◆ **Task**
Reproduce the following biographical entry on Peter Ittinuar word for word, in full.

◆ **Selected extract**
--- START ---

Member of the Canadian Parliament for Nunatsiaq
- In office 22 May 1979 – 4 September 1984
- Preceded by: Riding established
- Succeeded by: Thomas Suluk

Personal details
- Born: January 19, 1950 (age 76) Chesterfield Inlet, Northwest Territories (Now Nunavut)
- Party: New Democratic Party (1979-1982, 1993-2008) Liberal Party (1982-1984) Independent (1984-1993) Green Party (2008-present)

= Peter Ittinuar =

Canadian politician

Peter Freuchen K. Ittinuar (Inuktitut: ᐲᑎᕐ ᐃᑦᑎᓄᐊᕐ; born January 19, 1950) is a Canadian politician. He was the first Inuk in Canada to be elected as an MP, and represented the electoral district of Nunatsiaq in the House of Commons of Canada from 1979 to 1984.

--- END ---

◆ **Recorded information**
--- START ---

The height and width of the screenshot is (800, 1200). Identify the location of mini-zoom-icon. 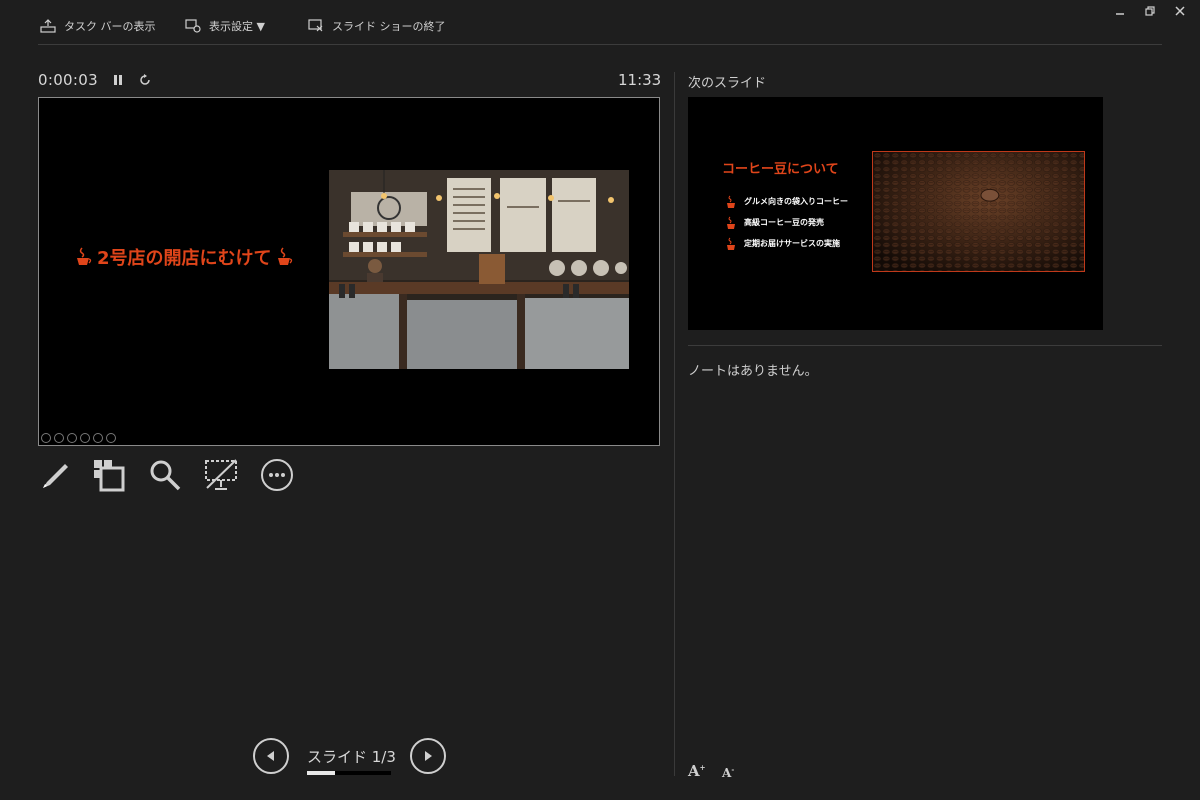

--- END ---

◆ **Solution to this task**
Member of the Canadian Parliament for Nunatsiaq
- In office 22 May 1979 – 4 September 1984
- Preceded by: Riding established
- Succeeded by: Thomas Suluk

Personal details
- Born: January 19, 1950 (age 76) Chesterfield Inlet, Northwest Territories (Now Nunavut)
- Party: New Democratic Party (1979-1982, 1993-2008) Liberal Party (1982-1984) Independent (1984-1993) Green Party (2008-present)

= Peter Ittinuar =

Canadian politician

Peter Freuchen K. Ittinuar (Inuktitut: ᐲᑎᕐ ᐃᑦᑎᓄᐊᕐ; born January 19, 1950) is a Canadian politician. He was the first Inuk in Canada to be elected as an MP, and represented the electoral district of Nunatsiaq in the House of Commons of Canada from 1979 to 1984.